Burt, answering Boies, said in the conversation at the other side of the courtroom from the jury, "I won't deign to answer this business about rehearsing. What the witness has said is what he feels."
"More importantly, sir," Burt argued to the judge, "on that interview they 'close-framed' him -- they put the shots in very tight. They got him licking his lips, and that may very well be argued . . . that is evidence of guilt [that] he was trapped, and I think he is entitled to explain what happened."
Leval told the lawyers that the best evidence of what happened during Westmoreland's interview were the extensive tapes of the uncut versions of it, large portions of which have been shown to the jury.
Although the judge ruled out Westmoreland's characterizations such as a "lynching" or an "inquisition," he allowed some explanations of how unprepared he believed he was to remain on the record.
The general said that after agreeing to the interview, he went to the Army office of the chief of military history in Washington to do research on the period before the Tet offensive in January 1968.
He said Crile promised to send him a letter outlining the interview, but it arrived the night before the session.
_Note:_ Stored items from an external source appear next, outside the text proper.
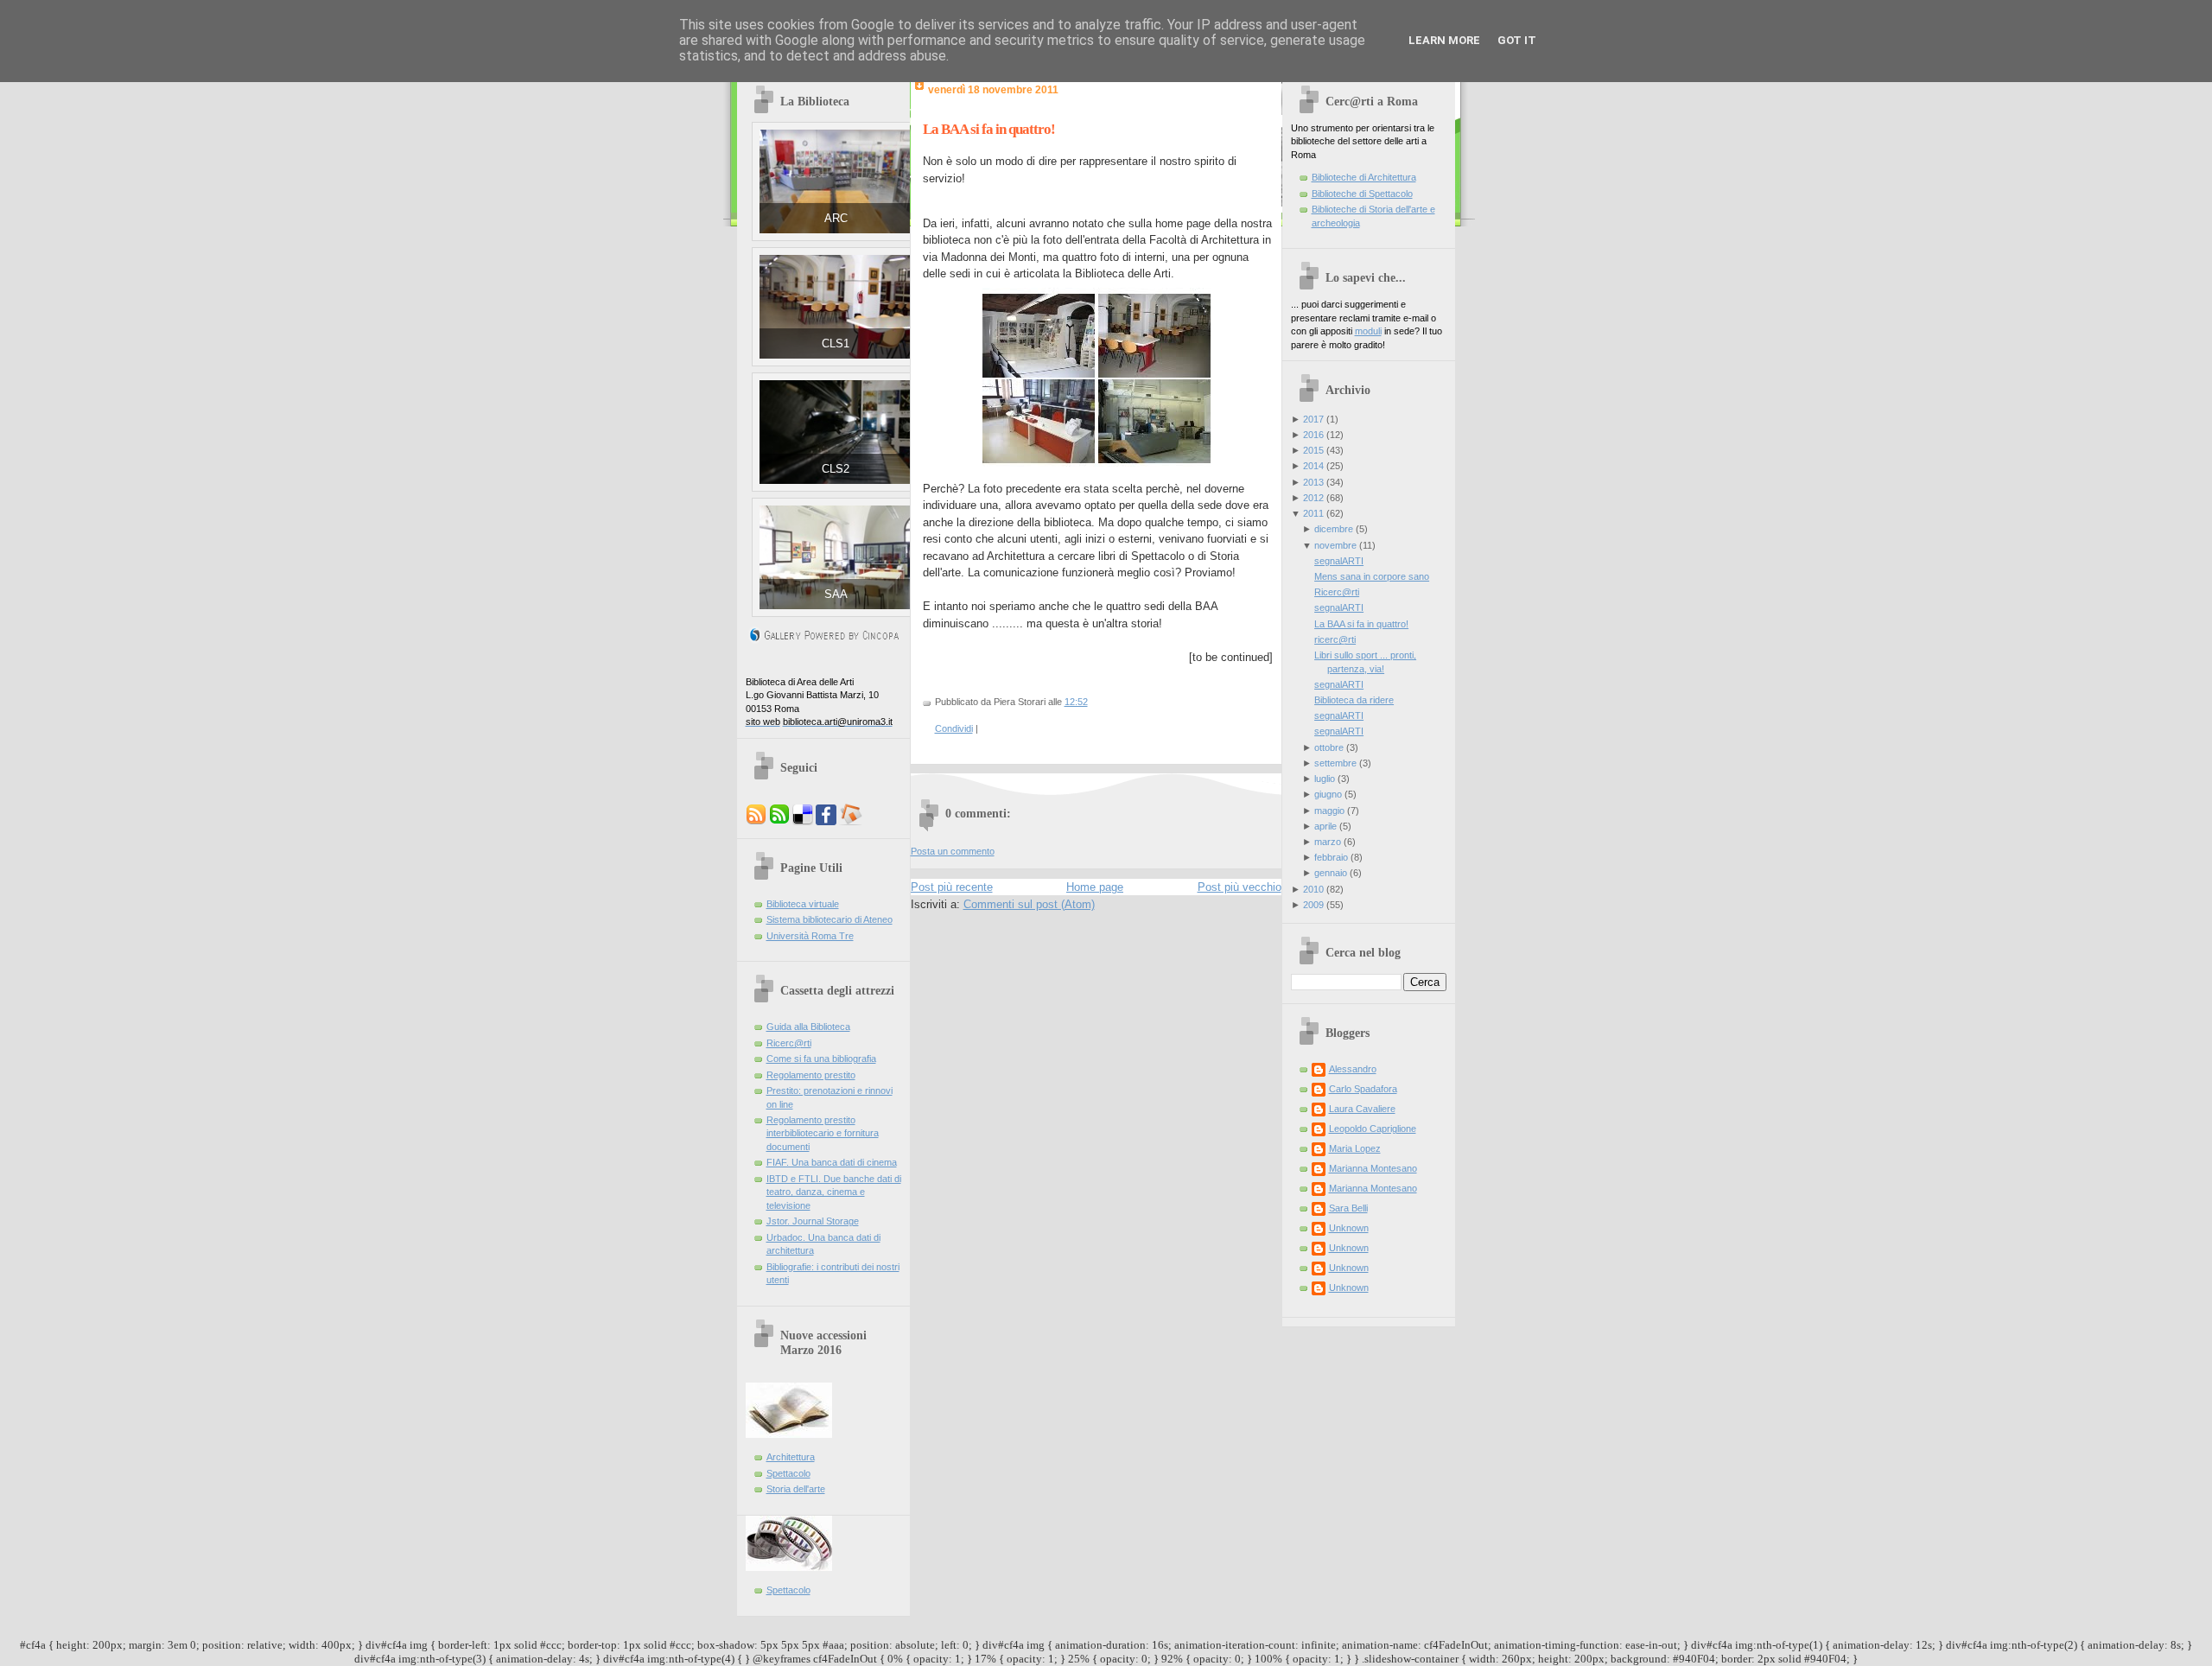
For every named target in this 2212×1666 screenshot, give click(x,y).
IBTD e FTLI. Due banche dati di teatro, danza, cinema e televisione (833, 1192)
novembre (1335, 545)
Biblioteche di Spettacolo (1362, 193)
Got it (1516, 40)
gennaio (1330, 873)
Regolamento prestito (810, 1075)
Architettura (790, 1457)
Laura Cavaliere (1362, 1108)
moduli (1368, 331)
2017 (1313, 419)
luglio (1324, 778)
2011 (1313, 513)
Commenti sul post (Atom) (1029, 904)
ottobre (1329, 747)
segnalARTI (1338, 561)
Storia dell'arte (795, 1489)
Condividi (954, 728)
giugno (1328, 794)
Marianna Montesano (1373, 1168)
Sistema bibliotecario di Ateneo (829, 919)
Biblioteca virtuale (802, 904)
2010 (1313, 889)
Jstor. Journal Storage (812, 1221)
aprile (1325, 826)
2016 (1313, 434)
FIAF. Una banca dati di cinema (831, 1162)
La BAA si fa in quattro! (989, 129)
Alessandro (1352, 1069)
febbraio (1331, 857)
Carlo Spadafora (1363, 1089)
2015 (1313, 450)
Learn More (1444, 40)
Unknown (1349, 1228)
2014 (1313, 466)
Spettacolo (788, 1473)
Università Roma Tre (810, 936)
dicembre (1333, 529)
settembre (1335, 763)
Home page (1094, 887)
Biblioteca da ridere (1354, 700)
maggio (1329, 810)
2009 (1313, 905)
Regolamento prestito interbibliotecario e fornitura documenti (822, 1133)
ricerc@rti (1335, 639)
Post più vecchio (1239, 887)
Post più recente (952, 887)
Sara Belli (1348, 1208)
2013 (1313, 482)
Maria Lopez (1355, 1148)
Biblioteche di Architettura (1364, 177)
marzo (1327, 841)
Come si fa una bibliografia (821, 1058)
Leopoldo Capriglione (1372, 1128)
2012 (1313, 498)
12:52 (1076, 701)
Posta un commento (953, 851)
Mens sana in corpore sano (1371, 576)
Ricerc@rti (788, 1043)
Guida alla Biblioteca (808, 1026)
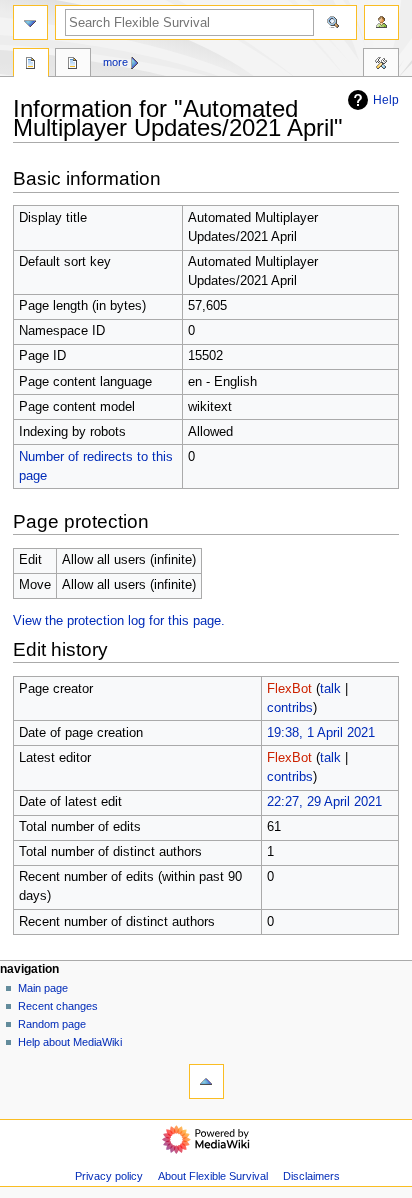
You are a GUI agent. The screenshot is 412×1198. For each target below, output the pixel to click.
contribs (290, 708)
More (115, 62)
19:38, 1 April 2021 (321, 733)
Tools (381, 65)
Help (386, 100)
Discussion (73, 65)
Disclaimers (311, 1176)
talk (330, 689)
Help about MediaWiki (70, 1042)
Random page (52, 1024)
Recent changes (58, 1006)
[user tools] (381, 22)
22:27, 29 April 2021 (324, 802)
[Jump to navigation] (30, 22)
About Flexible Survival (213, 1176)
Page (31, 65)
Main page (43, 988)
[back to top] (206, 1081)
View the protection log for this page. (119, 621)
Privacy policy (109, 1176)
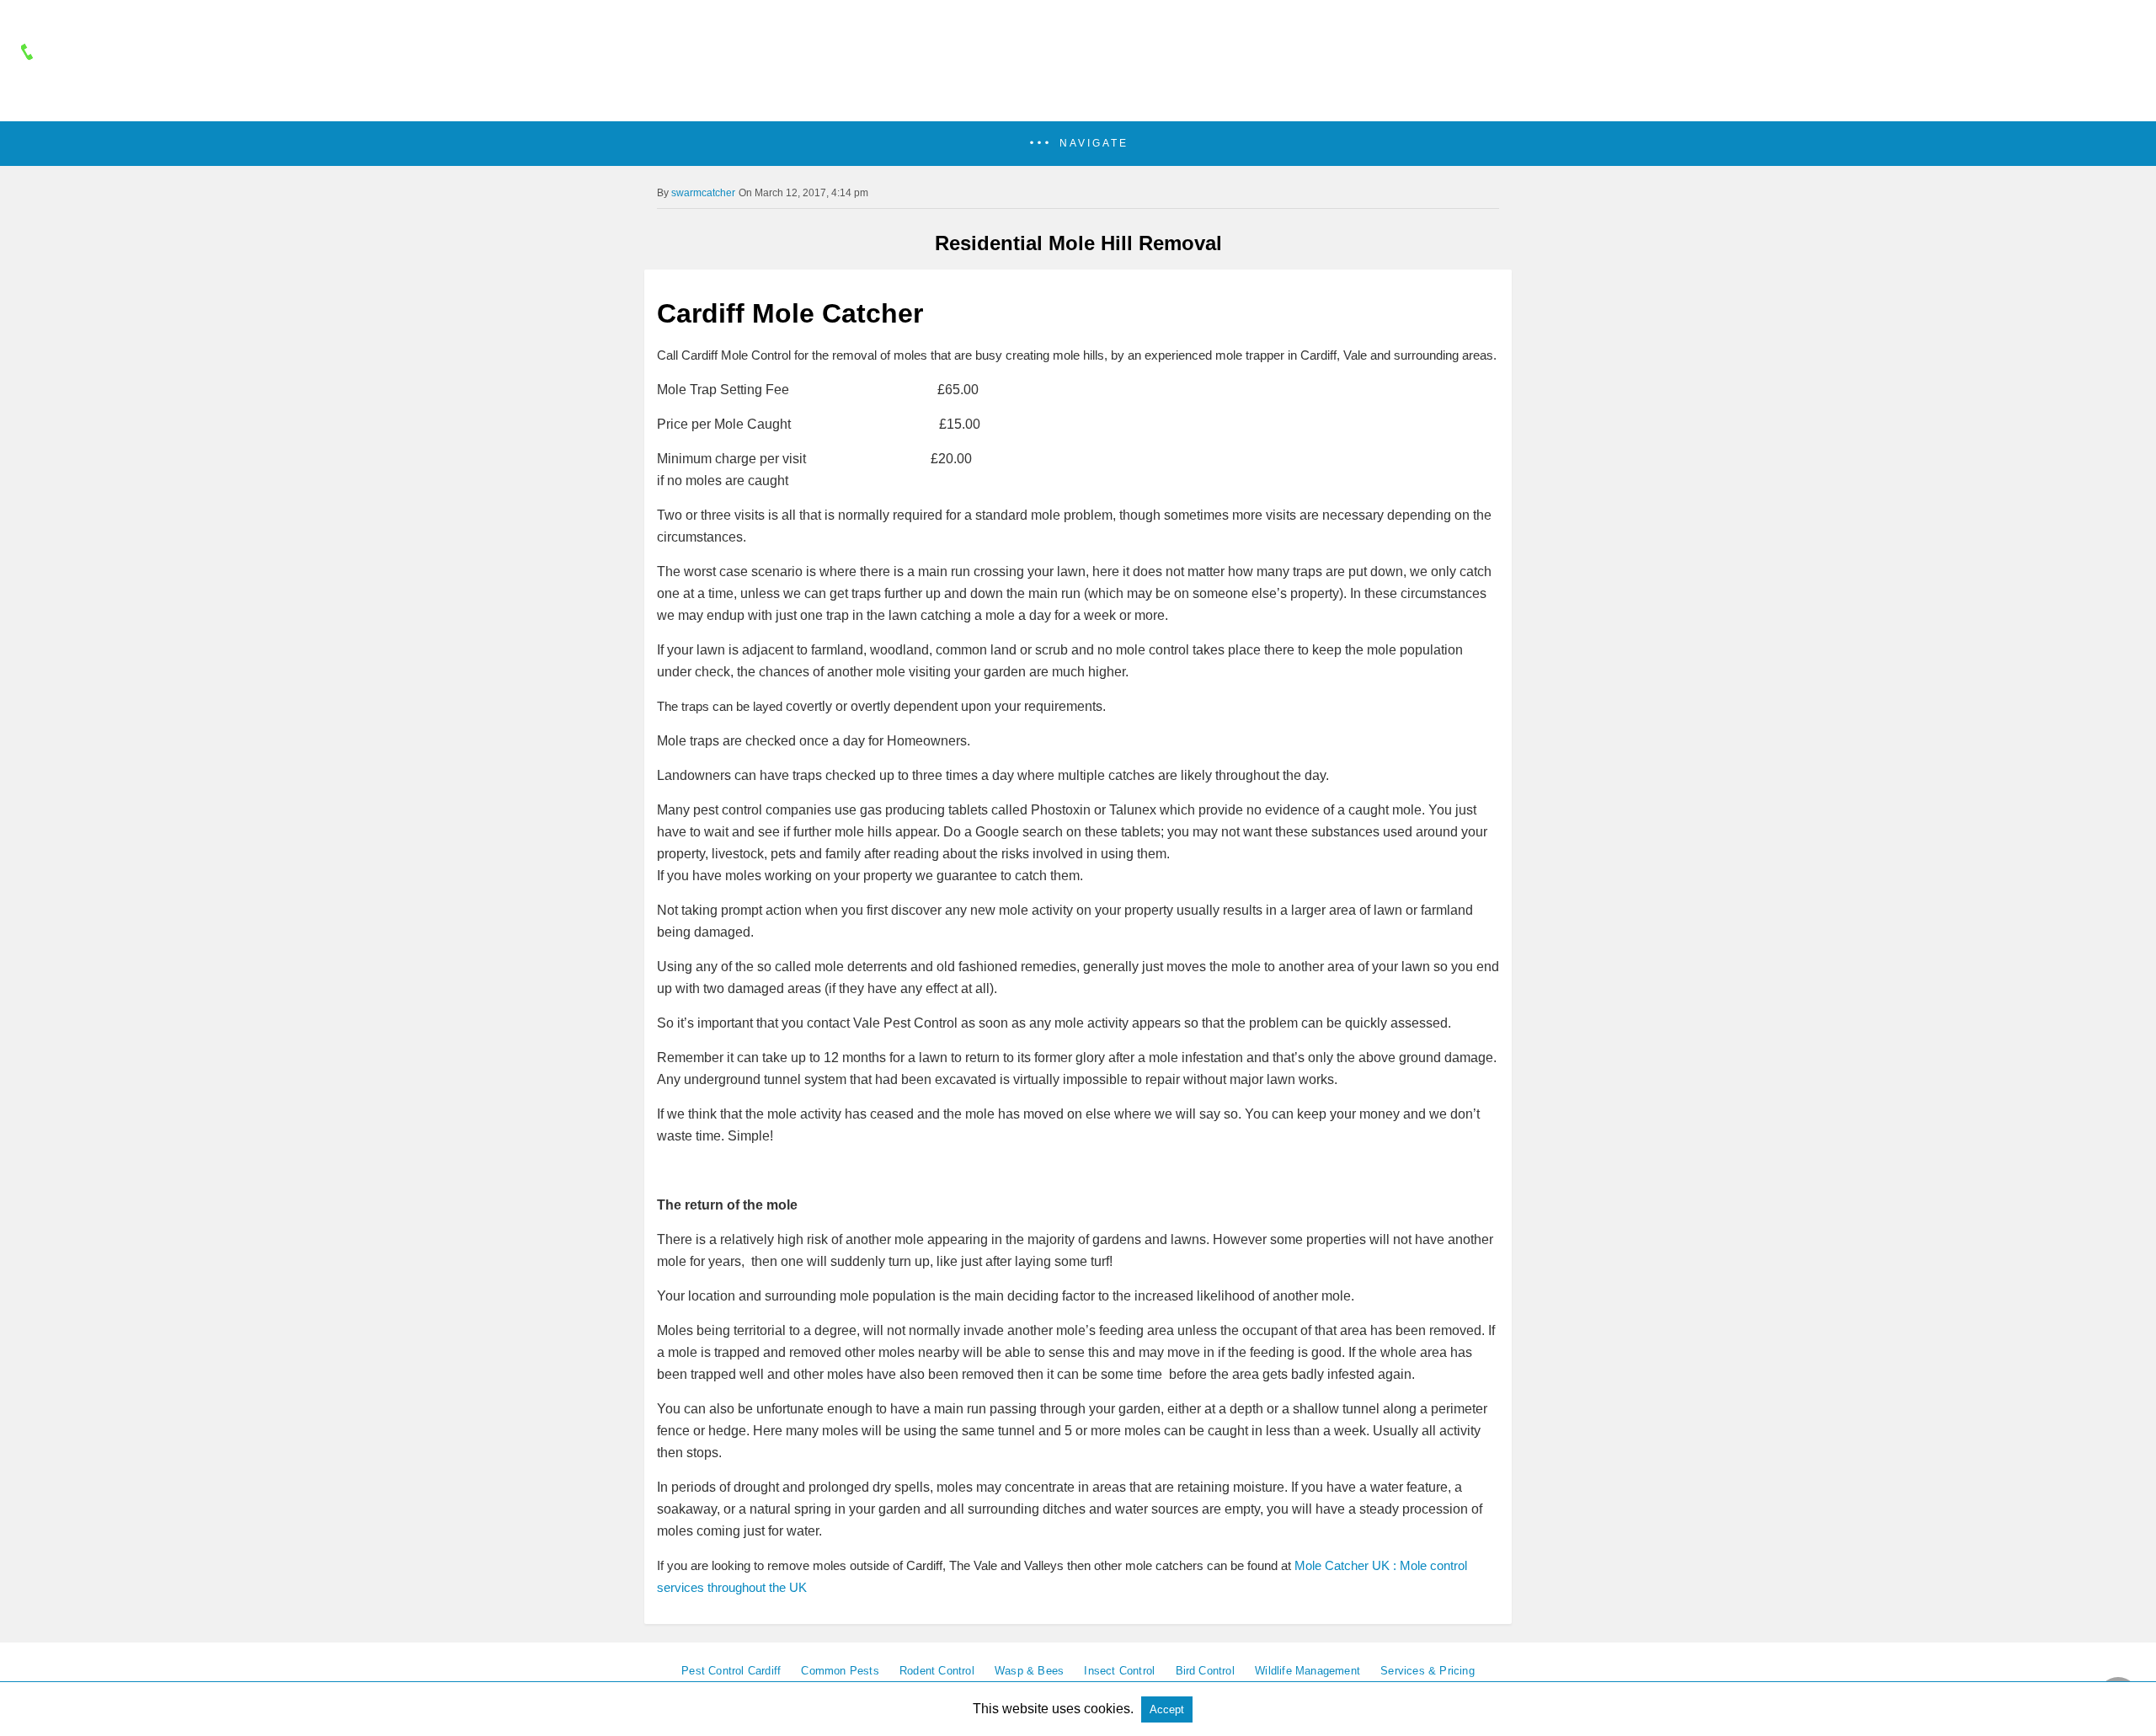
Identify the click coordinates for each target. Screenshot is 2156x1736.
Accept (1167, 1709)
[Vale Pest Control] (1078, 98)
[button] (1078, 143)
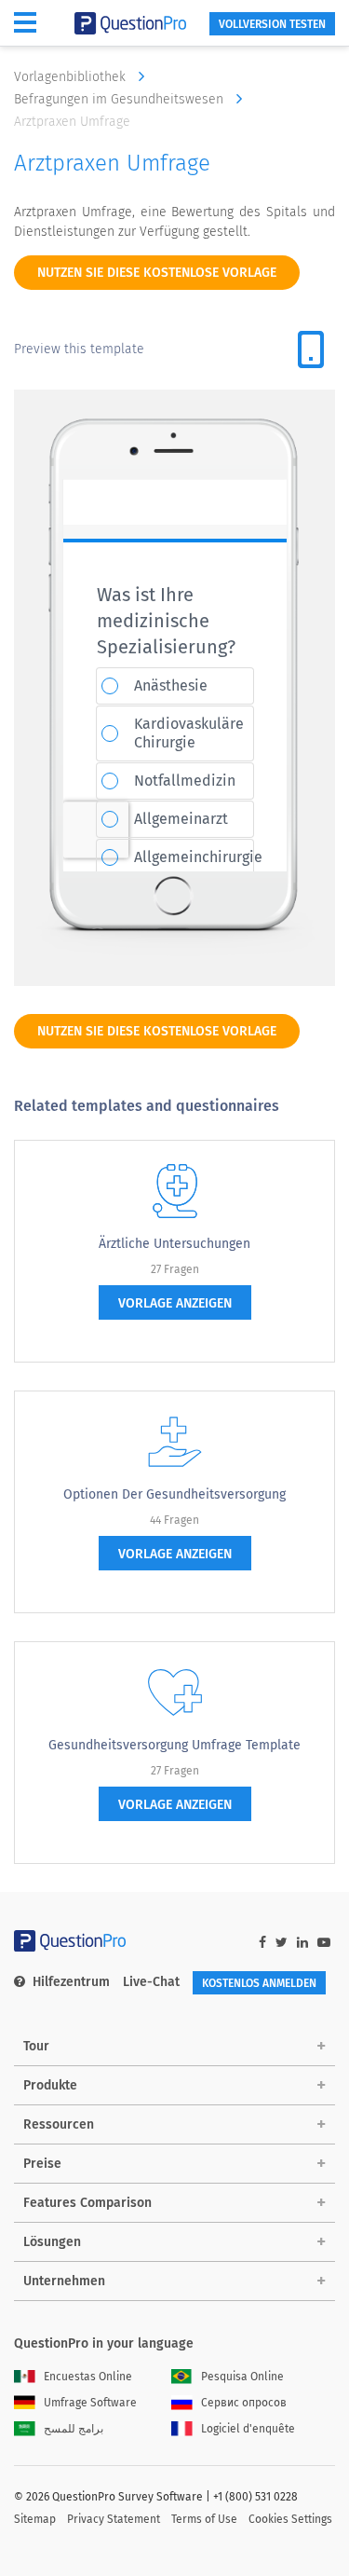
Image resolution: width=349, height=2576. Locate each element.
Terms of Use (204, 2519)
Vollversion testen (272, 24)
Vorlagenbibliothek (71, 77)
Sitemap (35, 2519)
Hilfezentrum (71, 1982)
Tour (36, 2046)
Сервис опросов (244, 2402)
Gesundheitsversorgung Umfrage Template (174, 1745)
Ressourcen (58, 2124)
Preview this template (79, 349)
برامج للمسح (73, 2428)
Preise (42, 2164)
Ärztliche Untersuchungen (174, 1244)
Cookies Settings (290, 2519)
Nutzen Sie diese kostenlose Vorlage (156, 273)
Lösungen (52, 2242)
The letter from Crile, delivered to the Plaza hotel, where CBS had booked the general in New York City, read: "Using the Tet offensive as a jumping-off point, we plan to explore the role of American intelligence in the Vietnam war -- how well did we identify and report the intentions and capabilities of the enemy we were facing?"
The program concluded that the American people and the president were surprised and disillusioned by the communist attacks in South Vietnam during Tet because they had been told by Westmoreland and others that the enemy was running out of men.